§ Directions
From the citrus transformation pricing text below, extract the passage from "Management of the" up to and including "10 plants up-front.", copying it word for word.

§ Document excerpt
Management of the CCTF has certain number of binary vectors proven to work well. We recommend utilization of those vectors for transformation experiments for any of the four options listed above.
The price for production of transgenic plants is as follows:
Each “gene” (DNA fragment of interest) per Citrus cultivar is $3,000. This will cover production of 10 plants. For each additional plant produced client will be charged additional $200. Example: if introduction of gene “A” is desired in Hamlin orange that would cost $3,000. If 14 plants are delivered than the price would be 3,000+(4x200)=$3,800. Producing both Hamlin oranges and Flame grapefruit carrying same gene “A” would cost 3,000x2=$6,000.
Clients placing the order will be expected to pay the amount for first 10 plants up-front.
This measure had to be adopted considering our previous experience. Some orders involve “gene(s)” for which effects on putative transgenic plants are not well described. In the case of genes that may have detrimental or inhibitory effects on growth, it may be very difficult and in some cases even impossible to obtain live transgenic plants. CCTF will make five attempts (five experiments with up to 5000 explants) to create desired transgenic plants. Even if we are not successful, work on such orders has to be compensated.
Special arrangements will be made for transformation with a fragment of DNA containing more the one gene.
Prices are quadrupled if insertion of gene of interest without the reporter gene is requested.

§ Information shown

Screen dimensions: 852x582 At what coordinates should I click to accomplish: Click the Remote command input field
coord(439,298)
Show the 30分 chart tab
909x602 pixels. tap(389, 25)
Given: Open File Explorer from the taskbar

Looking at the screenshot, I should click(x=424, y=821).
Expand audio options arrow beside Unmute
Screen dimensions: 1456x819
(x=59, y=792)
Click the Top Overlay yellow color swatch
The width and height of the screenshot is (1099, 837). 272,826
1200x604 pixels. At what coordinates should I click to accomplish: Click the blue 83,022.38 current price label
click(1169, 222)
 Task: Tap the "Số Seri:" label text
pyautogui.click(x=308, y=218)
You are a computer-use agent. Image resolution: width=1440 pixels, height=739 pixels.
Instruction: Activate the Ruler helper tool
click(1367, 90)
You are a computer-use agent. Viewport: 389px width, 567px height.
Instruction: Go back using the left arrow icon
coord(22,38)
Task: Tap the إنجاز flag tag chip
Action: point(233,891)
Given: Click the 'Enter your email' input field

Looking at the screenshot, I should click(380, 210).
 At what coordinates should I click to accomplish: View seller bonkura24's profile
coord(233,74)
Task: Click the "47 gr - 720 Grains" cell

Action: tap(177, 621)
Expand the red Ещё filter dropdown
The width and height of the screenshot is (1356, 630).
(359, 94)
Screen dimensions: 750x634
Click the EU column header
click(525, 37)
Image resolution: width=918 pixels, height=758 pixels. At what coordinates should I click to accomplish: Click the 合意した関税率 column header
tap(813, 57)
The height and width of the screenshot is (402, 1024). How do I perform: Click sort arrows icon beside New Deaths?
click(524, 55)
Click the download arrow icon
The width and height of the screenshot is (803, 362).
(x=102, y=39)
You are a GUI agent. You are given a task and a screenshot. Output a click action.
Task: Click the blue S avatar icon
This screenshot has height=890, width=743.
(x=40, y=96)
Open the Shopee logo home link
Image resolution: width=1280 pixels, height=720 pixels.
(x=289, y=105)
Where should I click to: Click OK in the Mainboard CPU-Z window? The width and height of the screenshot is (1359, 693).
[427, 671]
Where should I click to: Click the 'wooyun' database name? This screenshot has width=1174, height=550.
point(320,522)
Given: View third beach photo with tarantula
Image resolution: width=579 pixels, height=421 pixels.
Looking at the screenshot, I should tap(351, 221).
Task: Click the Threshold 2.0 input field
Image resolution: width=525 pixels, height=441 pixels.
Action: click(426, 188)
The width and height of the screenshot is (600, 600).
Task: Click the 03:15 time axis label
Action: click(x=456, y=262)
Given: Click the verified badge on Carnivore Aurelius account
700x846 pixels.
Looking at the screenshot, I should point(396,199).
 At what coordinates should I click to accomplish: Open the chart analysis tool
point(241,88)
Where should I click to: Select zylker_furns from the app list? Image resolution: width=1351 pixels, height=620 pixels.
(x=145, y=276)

§ Answer to this task
Management of the CCTF has certain number of binary vectors proven to work well. We recommend utilization of those vectors for transformation experiments for any of the four options listed above.
The price for production of transgenic plants is as follows:
Each “gene” (DNA fragment of interest) per Citrus cultivar is $3,000. This will cover production of 10 plants. For each additional plant produced client will be charged additional $200. Example: if introduction of gene “A” is desired in Hamlin orange that would cost $3,000. If 14 plants are delivered than the price would be 3,000+(4x200)=$3,800. Producing both Hamlin oranges and Flame grapefruit carrying same gene “A” would cost 3,000x2=$6,000.
Clients placing the order will be expected to pay the amount for first 10 plants up-front.